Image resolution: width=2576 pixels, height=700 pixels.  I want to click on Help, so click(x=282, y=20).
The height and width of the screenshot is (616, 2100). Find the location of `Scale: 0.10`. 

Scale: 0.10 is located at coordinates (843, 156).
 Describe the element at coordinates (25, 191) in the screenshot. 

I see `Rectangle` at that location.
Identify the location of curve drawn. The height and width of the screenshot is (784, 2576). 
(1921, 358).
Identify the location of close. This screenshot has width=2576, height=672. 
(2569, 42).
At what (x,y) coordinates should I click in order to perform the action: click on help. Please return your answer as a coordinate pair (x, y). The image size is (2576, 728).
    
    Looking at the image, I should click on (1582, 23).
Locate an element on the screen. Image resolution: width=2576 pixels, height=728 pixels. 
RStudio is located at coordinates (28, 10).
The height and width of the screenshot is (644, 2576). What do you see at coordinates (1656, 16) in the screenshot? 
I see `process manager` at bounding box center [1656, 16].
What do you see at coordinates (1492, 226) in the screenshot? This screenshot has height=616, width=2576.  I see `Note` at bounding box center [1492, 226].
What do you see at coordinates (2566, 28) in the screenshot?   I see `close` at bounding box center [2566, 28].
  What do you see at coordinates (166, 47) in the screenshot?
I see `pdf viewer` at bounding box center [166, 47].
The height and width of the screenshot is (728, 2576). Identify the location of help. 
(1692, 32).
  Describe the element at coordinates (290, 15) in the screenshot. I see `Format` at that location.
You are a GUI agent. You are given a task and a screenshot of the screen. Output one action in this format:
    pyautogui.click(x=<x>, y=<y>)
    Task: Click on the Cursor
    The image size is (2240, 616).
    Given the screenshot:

:::

Rewrite all of the data above, putting "Display size" wherever "Image resolution" appears and leaving everything else unchanged.

Display size: width=2576 pixels, height=700 pixels.  I want to click on Help, so click(x=282, y=20).
The height and width of the screenshot is (616, 2100). Find the location of `Scale: 0.10`. 

Scale: 0.10 is located at coordinates (843, 156).
 Describe the element at coordinates (25, 191) in the screenshot. 

I see `Rectangle` at that location.
Identify the location of curve drawn. The height and width of the screenshot is (784, 2576). 
(1921, 358).
Identify the location of close. This screenshot has width=2576, height=672. 
(2569, 42).
At what (x,y) coordinates should I click in order to perform the action: click on help. Please return your answer as a coordinate pair (x, y). The image size is (2576, 728).
    
    Looking at the image, I should click on (1582, 23).
Locate an element on the screen. Display size: width=2576 pixels, height=728 pixels. 
RStudio is located at coordinates (28, 10).
The height and width of the screenshot is (644, 2576). What do you see at coordinates (1656, 16) in the screenshot? 
I see `process manager` at bounding box center [1656, 16].
What do you see at coordinates (1492, 226) in the screenshot? This screenshot has height=616, width=2576.  I see `Note` at bounding box center [1492, 226].
What do you see at coordinates (2566, 28) in the screenshot?   I see `close` at bounding box center [2566, 28].
  What do you see at coordinates (166, 47) in the screenshot?
I see `pdf viewer` at bounding box center [166, 47].
The height and width of the screenshot is (728, 2576). Identify the location of help. 
(1692, 32).
  Describe the element at coordinates (290, 15) in the screenshot. I see `Format` at that location.
You are a GUI agent. You are given a task and a screenshot of the screen. Output one action in this format:
    pyautogui.click(x=<x>, y=<y>)
    Task: Click on the Cursor
    The image size is (2240, 616).
    Given the screenshot:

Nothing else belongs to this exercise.